Of course the way in which children learn about physics differs a lot from the formal academic teaching in a college crowded auditorium. Children need opportunities to play and freely investigate ideas which are relevant to them. The trial and error nature of play allows children to evaluate simple cause and effect relationships. Without prior knowledge, as it if often the case, to support their ideas children will create imaginative reasons to explain why things happen.

ALICE Children’s corner during the Open Days was organized so that children would first observe the experiment and its results, then listened to the explanation by an expert and finally they were invited to repeat the experiments themselves. Providing them with varied experiences and displaying an enthusiasm for investigating the world together can help in the development of scientific skills and a better understanding of the experimental process (based on three words: observe, record, repeat).

Grigory Feofilov says: “These are basic skills in scientific research. Moreover, I think that it can be very educative to see things with their eyes or for example being able to touch the magnetic field with their hands”. This active, hands-on learning approach was both educative and fun. Children didn’t simply repeat the experiments but tried to understand them in some depth. “This is something you could see in their eyes” as Grigory adds. However, children’s corner was also for adults as many came to ask questions about every-day phenomena that we observe, reminding us that sometimes we need to go back and talk about basic concepts in physics as Grigory notes.

Fifteen activities were organized for our young visitors and for all of them very simple materials were needed. Grigory Feofilov and Despina Hatzifotiadou had to search in their labs for old unused items while they also brought many things from their homes. In addition to the simple experiments, children also had the chance of “building the ALICE detector from scratch" with the ALICE papercraft. Tiziano Virgili, who designed the papercraft, travelled for a few hours to Geneva in order to help children cutting and gluing the various pieces needed to create the 18 subdetectors of ALICE (read full story here).

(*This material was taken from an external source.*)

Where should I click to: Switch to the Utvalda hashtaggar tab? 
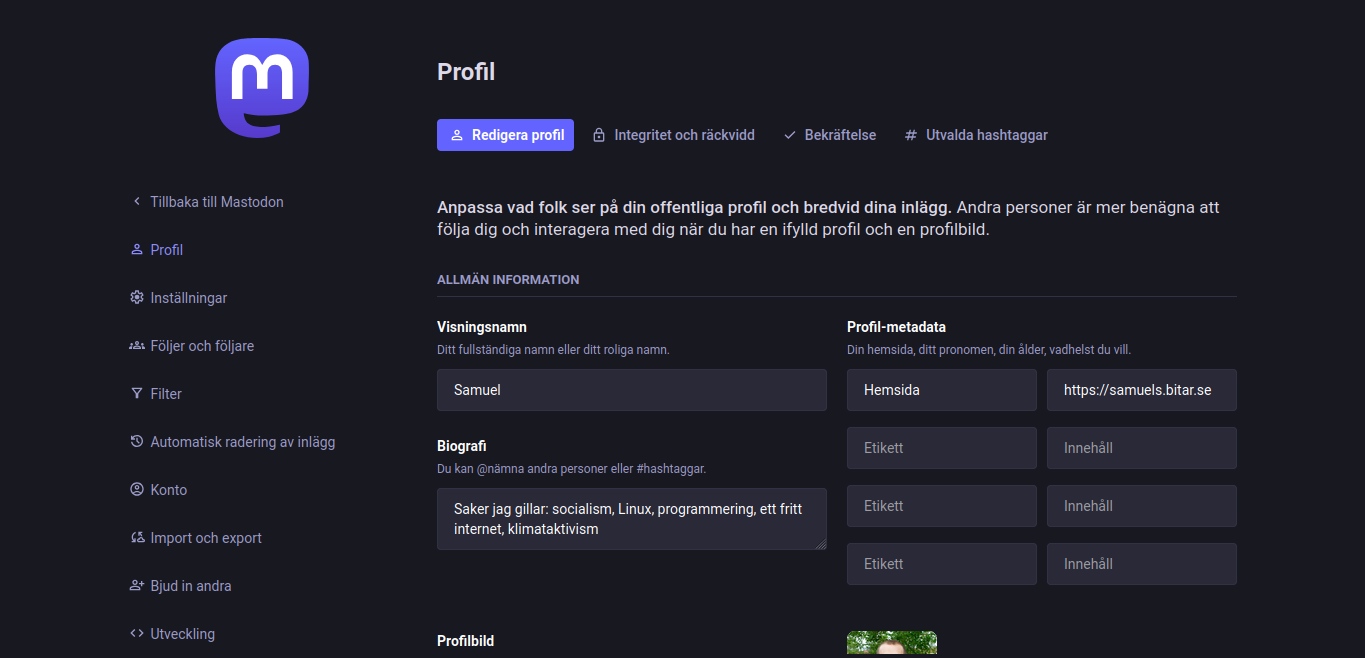coord(976,134)
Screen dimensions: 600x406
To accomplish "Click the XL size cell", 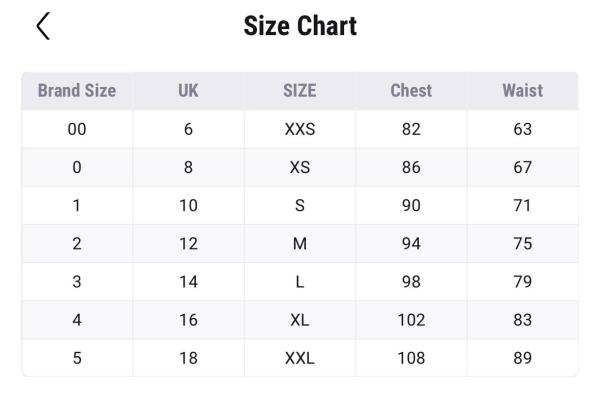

Grigory and Tiziano both seem to agree that the key to success, when working with children, is improvisation. It is important to attract children’s attention, give them a feeling of participation and animate the physical concepts that you are presenting to them. Unfortunately there is no recipe for that. However, his experience proved extremely valuable in deciding what should be shown to children and how it should be presented. Working to prepare all these experiments for children was a source of inspiration as at the same time he had to work on data analysis in order to get new physics results published.

Work for a physicist never stops but Grigory and Tiziano always found some time in the evenings to prepare these activities. Running Children’s Corner was a very emotional experience. Grigory says: “it is very nice to see that people understand what you are explaining to them; how the children’s eyes are sparkling when they learn something new”. It seems that science is the perfect subject to complement a child's natural curiosity.

The benefits of learning about science for young kids are enormous and ALICE children’s corner offered a unique opportunity. Children could do simple experiments, finding out how the world works, sitting next to the world’s most advanced technologies and just a few meters above one of the largest experiments in particle physics. All that can spark ideas in kids' minds that they, too, may one day be capable of giving answers to some of the mysteries of our Universe or finding solutions to some of the big problems that we confront in the rise of the 21st century. And yet who knows, maybe one of this year’s Nobel Kids that visited ALICE Children’s Corner will be a future Nobel prize winner.